ACTIVITY: Find every line in the records below that holds the word "agent", and copy each one.

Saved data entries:

Start of Block

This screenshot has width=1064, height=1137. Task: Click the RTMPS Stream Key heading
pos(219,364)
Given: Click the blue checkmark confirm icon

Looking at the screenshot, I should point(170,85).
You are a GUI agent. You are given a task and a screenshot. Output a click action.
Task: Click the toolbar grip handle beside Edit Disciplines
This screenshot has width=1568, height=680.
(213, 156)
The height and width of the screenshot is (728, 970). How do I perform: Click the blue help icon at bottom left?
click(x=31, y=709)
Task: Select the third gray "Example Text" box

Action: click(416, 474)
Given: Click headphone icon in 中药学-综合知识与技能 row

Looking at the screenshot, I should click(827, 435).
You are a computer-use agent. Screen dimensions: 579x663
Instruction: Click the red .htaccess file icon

End of Block

RESULT OF THIS EXERCISE:
You are a GUI agent. You are given a task and a screenshot. Output a click action.
You are a computer-use agent. Screen dimensions: 579x663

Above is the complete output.